Парни стали резать одежду, портить её, мол, когда приедем на место, старослужащие всё отберут. Я резать и рвать ничего не стал – ну, пусть возьмут, им в дороге домой пригодится, но на груди белоснежной майки написал авторучкой синими чернилами: Слава КПСС!

– Ты зачем это написал?

– Протестую. Все сейчас хаят коммунистов, советскую власть. А я против этой модной волны!

Вот такой я был оппозиционер наоборот!

Когда миновали столицу Хорезма Ургенч, многие пожалели, что изорвали, угробили свою одежду – мы въехали в Западный Казахстан, жара ушла, ночи стали холодными.
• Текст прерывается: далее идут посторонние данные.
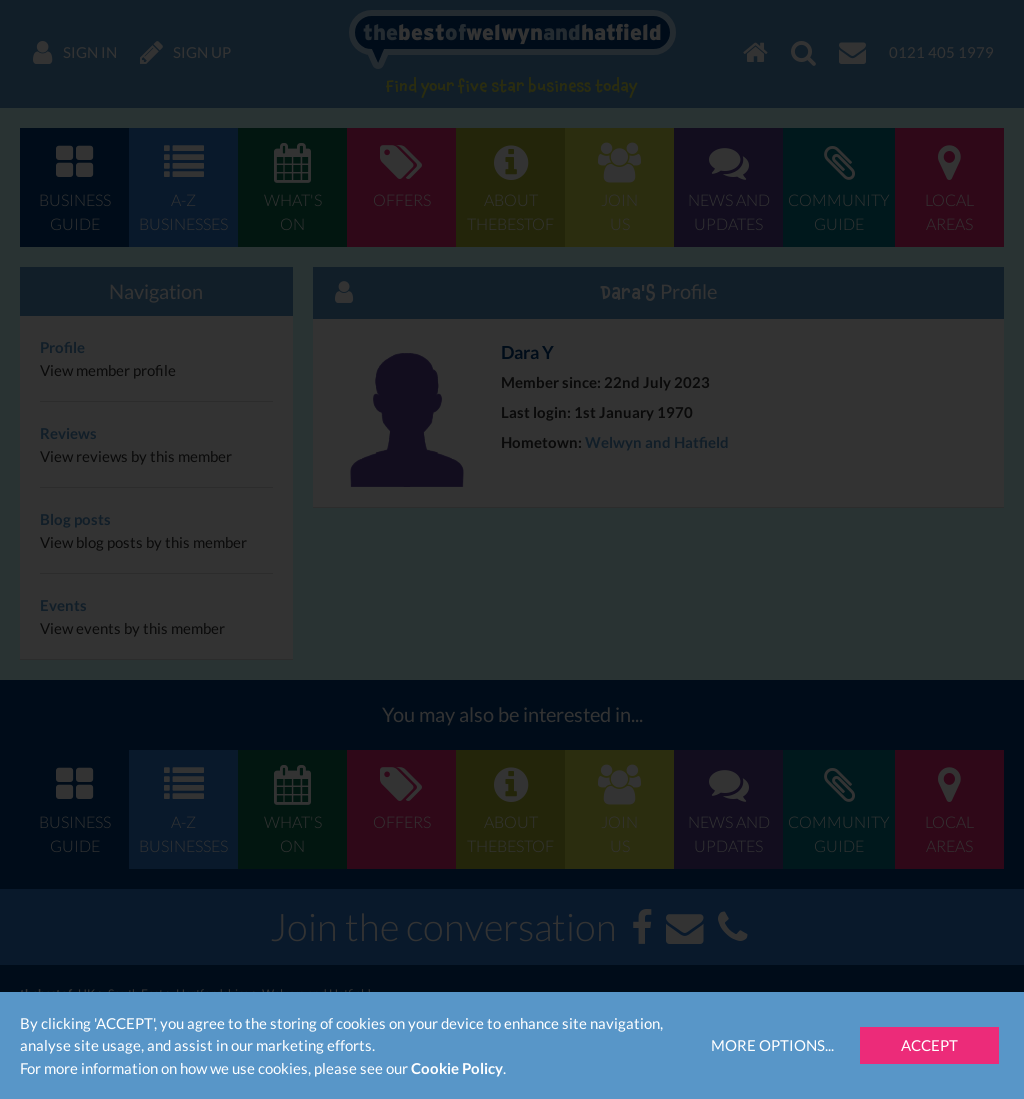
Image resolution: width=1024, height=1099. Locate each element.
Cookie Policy (457, 1068)
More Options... (772, 1045)
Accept (929, 1045)
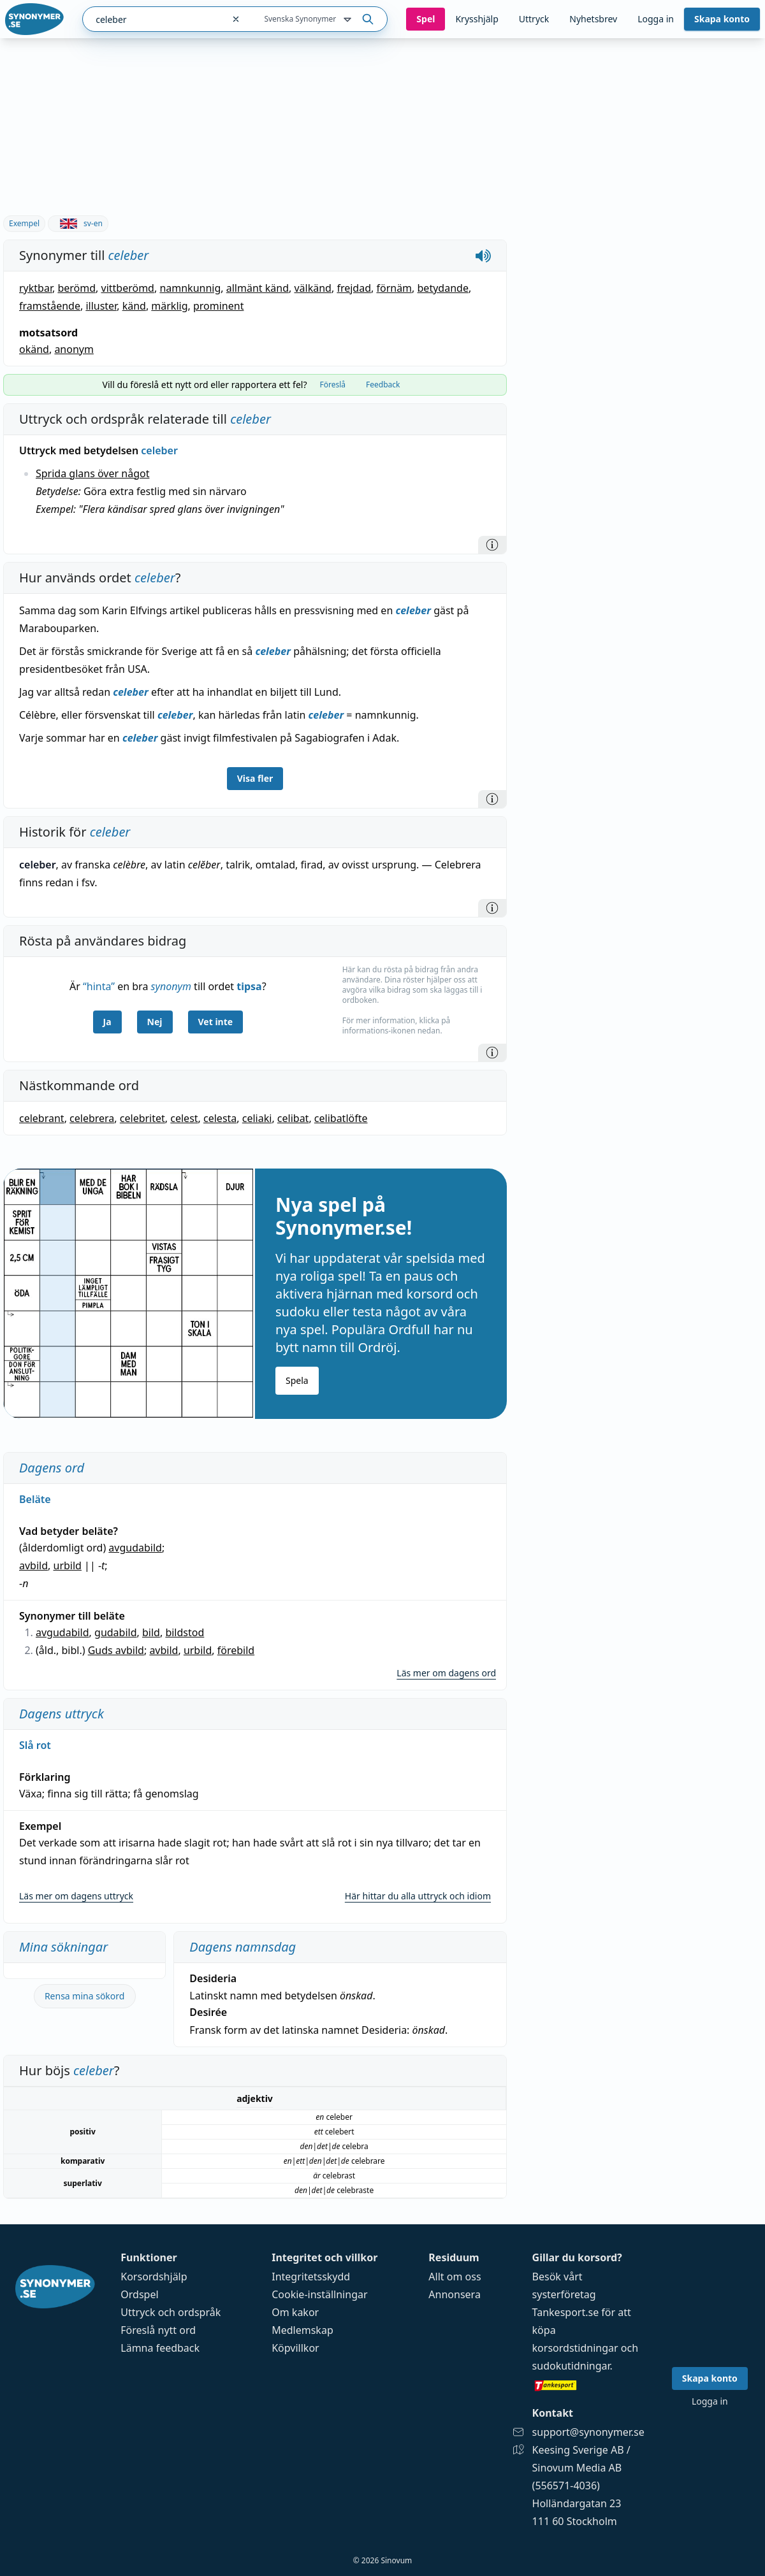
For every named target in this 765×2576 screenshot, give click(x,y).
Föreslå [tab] (332, 384)
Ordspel (139, 2294)
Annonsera (454, 2294)
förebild (235, 1650)
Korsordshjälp (153, 2277)
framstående (49, 306)
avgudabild (135, 1548)
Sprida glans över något (92, 473)
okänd (34, 349)
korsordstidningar (575, 2348)
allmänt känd (257, 288)
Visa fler (255, 778)
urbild (68, 1565)
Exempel (24, 223)
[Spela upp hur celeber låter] (483, 255)
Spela (297, 1380)
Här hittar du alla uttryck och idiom (418, 1896)
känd (134, 306)
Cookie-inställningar (319, 2294)
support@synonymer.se (588, 2432)
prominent (218, 306)
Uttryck (534, 19)
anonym (74, 349)
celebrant (41, 1118)
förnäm (394, 288)
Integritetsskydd (311, 2277)
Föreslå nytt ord (158, 2330)
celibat (293, 1118)
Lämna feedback (160, 2348)
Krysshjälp (476, 19)
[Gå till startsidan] (34, 19)
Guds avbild (116, 1650)
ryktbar (35, 288)
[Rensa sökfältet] (236, 19)
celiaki (257, 1118)
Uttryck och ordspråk (170, 2312)
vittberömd (127, 288)
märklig (169, 306)
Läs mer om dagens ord (446, 1673)
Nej (155, 1022)
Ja (107, 1022)
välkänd (312, 288)
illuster (101, 306)
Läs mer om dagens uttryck (76, 1896)
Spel (425, 19)
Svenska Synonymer (309, 19)
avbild (33, 1565)
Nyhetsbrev (593, 19)
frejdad (354, 288)
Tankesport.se (565, 2312)
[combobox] (153, 19)
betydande (443, 288)
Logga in (656, 19)
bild (151, 1632)
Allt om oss (454, 2277)
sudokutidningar (571, 2366)
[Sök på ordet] (367, 19)
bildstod (184, 1632)
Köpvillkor (295, 2348)
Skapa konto (722, 19)
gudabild (115, 1632)
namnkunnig (190, 288)
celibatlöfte (341, 1118)
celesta (220, 1118)
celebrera (91, 1118)
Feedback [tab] (383, 384)
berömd (76, 288)
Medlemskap (302, 2330)
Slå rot (35, 1745)
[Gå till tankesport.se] (588, 2385)
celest (184, 1118)
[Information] (492, 545)
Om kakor (295, 2312)
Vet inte (215, 1022)
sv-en (78, 223)
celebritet (142, 1118)
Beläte (35, 1499)
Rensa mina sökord (85, 1996)
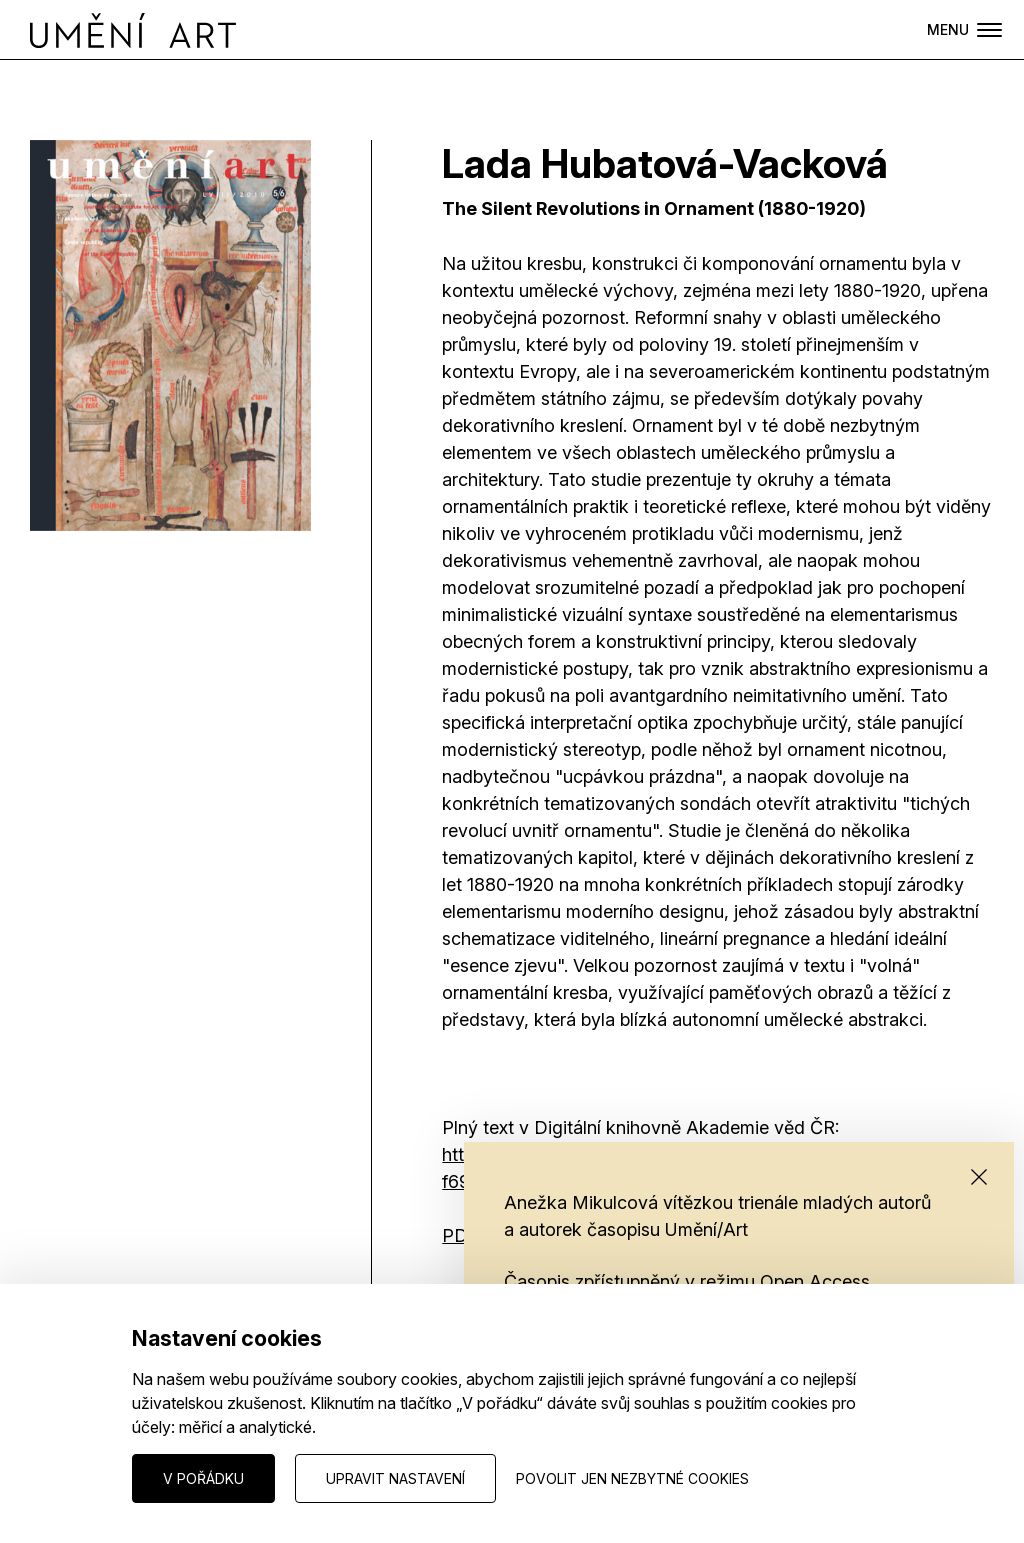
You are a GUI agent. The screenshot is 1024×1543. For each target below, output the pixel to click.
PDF (460, 1235)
В Уральск мы не заезжали, славный город Яицкого казачества, откуда пошло восстание Емельки Пугачёва против крепостничества и Екатерины Второй, казахи его назвали на свой манер Орал, но через Гурьев проехали. Город был основан русским купцом Гурьевым. Как сейчас он по-казахски называется, надо по карте посмотреть… А, если надо, сами смотрите – для меня Гурьев он и есть Гурьев. Весь перрон оккупировали продавцы рыбы…

Потом была Россия – матушка Волга и Астрахань. Степи Калмыкии, Дагестан. В Махачкале женщины плакали, глядя на нас, высовывающихся из окон – из вагонов не выпускали (воинский эшелон – не положено!), тянули нам батоны, булки хлеба, овощи, колбасу. Очень хлебосольные люди! Очень. Я не раз сталкивался с дагестанскими женщинами, и они всегда плакали, глядя на меня и кормили до отвала. Потом Кизляр. Далее ворота Кавказа – древнейший Дербент. Ночь прошла, сырой промозглый туман, горы, всё во влажной зелени – Северный Кавказ. Тогда ещё здесь было спокойно, это потом началось и до сих пор продолжается… А после Каспийское море, вышки нефтяные, множество вышек, насосы– качалки, огромные нефтяные лужи – Баку, столица Азербайджана.

После продолжительной стоянки поехали дальше. Тогда-то я впервые и увидел границу СССР – река Кура. А до места – города Нахичевань, ехать было ещё более суток. Там располагалась отдельная дивизия и центр подготовки молодых солдат. В знойном, сорокаградусном аду предстояло провести две недели… Две недели – это разве срок по сравнению с двумя годами?! Как сказать… В общем, вот он я – пограничник, где моя зелёная фуражка?!